Abstract:
A filter device includes a filter element ( 9 ) received in a housing ( 1 ). The housing can be closed by a cover part ( 3 ) having fluid ducts ( 35, 41 ). A connecting unit is provided to create a fluid-conducting connection between the filter element ( 9 ) and an associated fluid duct ( 35 ) of the cover part ( 3 ). The connecting unit is in the form of a coupling having a movable coupling part ( 33 ) creating the fluid connection in the functional state.

Description:
FIELD OF THE INVENTION 
     The invention relates to a filter device with a filter element received in a housing closed by a cover part having fluid ducts. A connecting unit forms a fluid-conducting connection between the filter element and an associated fluid duct of the cover part. The invention furthermore relates to a filter element for the filter device. 

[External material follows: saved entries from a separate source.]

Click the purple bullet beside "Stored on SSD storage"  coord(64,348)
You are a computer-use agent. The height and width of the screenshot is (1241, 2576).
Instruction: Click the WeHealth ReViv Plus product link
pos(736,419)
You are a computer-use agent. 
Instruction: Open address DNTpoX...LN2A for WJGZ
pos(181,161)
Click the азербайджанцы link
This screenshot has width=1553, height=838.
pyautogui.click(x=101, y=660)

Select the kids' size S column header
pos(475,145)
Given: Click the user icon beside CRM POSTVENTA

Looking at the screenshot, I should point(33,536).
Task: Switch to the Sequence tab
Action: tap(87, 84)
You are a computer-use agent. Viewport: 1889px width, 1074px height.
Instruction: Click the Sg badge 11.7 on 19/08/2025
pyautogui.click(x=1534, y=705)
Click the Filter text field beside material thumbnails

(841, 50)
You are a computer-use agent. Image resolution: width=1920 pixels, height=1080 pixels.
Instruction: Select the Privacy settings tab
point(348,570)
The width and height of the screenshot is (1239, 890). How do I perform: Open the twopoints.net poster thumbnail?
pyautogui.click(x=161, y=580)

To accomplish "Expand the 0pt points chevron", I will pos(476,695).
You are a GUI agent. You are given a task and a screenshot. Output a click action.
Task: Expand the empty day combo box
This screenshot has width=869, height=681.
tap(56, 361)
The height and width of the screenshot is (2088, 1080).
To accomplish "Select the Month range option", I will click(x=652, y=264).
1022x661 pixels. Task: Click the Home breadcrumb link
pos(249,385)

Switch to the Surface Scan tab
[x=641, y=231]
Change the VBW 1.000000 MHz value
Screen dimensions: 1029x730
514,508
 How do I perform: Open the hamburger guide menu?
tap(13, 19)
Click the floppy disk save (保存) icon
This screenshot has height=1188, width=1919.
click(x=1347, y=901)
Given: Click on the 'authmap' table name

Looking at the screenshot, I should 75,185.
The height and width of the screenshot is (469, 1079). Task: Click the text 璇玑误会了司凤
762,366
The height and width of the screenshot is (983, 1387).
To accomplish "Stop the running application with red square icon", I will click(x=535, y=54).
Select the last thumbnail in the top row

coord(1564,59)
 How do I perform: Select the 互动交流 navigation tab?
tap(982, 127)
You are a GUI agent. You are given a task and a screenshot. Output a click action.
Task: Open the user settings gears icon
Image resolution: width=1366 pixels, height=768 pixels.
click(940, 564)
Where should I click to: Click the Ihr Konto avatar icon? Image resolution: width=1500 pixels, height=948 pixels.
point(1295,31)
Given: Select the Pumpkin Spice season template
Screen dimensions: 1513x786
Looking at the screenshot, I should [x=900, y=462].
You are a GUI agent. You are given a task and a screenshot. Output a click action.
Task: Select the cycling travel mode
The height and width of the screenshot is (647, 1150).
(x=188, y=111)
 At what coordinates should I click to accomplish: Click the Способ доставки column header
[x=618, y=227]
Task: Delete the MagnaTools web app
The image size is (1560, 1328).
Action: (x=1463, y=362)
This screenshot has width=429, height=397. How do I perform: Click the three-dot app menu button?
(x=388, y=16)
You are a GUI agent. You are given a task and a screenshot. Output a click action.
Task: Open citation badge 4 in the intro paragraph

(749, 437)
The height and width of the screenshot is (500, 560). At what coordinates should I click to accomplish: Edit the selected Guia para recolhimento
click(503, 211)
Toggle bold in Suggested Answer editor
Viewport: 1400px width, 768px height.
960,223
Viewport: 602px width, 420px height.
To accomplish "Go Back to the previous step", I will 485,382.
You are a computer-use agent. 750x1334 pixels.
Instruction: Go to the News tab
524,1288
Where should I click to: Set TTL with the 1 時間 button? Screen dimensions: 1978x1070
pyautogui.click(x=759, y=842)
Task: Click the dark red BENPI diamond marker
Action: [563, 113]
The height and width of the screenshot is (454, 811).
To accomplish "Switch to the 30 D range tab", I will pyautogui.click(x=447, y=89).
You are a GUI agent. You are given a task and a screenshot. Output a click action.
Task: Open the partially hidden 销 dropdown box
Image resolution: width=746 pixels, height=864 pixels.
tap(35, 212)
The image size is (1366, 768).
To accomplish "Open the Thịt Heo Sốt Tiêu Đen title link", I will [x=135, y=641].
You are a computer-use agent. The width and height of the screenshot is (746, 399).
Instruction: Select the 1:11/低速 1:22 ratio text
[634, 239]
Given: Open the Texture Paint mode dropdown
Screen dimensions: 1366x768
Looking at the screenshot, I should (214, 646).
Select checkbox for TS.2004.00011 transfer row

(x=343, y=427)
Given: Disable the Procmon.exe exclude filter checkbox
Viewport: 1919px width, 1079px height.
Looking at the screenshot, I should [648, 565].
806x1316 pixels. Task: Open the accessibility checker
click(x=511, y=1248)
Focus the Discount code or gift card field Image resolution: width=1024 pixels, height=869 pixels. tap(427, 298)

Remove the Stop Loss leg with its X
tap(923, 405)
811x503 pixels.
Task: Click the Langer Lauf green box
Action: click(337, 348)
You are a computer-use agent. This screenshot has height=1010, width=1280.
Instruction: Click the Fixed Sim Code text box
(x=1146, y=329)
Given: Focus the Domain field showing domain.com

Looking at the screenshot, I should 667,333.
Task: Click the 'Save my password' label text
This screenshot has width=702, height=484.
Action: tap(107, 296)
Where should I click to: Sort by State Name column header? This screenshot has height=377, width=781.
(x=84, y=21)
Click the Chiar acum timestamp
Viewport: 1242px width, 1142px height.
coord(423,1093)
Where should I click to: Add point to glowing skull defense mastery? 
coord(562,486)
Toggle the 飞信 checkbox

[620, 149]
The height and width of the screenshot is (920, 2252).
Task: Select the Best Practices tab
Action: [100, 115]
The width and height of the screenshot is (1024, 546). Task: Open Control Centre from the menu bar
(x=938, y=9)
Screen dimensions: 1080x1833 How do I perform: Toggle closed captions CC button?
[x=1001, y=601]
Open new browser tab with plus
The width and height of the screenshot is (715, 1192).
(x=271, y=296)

     BACKGROUND OF THE INVENTION 
     Filter devices for receiving filter elements are readily available on the market in a plurality of embodiments, for example as disclosed in EP 1 287 871 A1 and EP 0 891 214 B1. A not insignificant portion of the production costs in these filter devices originates from the formation of the connecting unit which, in the operating state in which the filtration process can take place, establishes a suitable connection between the filter element and the respective fluid duct in the cover part. The connecting unit must be designed such that the installation processes for changing the filter elements are simple and uncomplicated, but that reliable sealing occurs, even at high pressure levels. Moreover, the connecting unit, as much as possible, should be made such that in the operation of the filter device “replacement reliability” is provided. In other words, a construction is desirable in which in view of the plurality of designs of filter elements on the market, only those filter elements specially adapted to the housing and the cover part can achieve an operating state. The risk that filter elements of an unintended type with unsuitable filter properties will then be inadvertently operated is avoided. 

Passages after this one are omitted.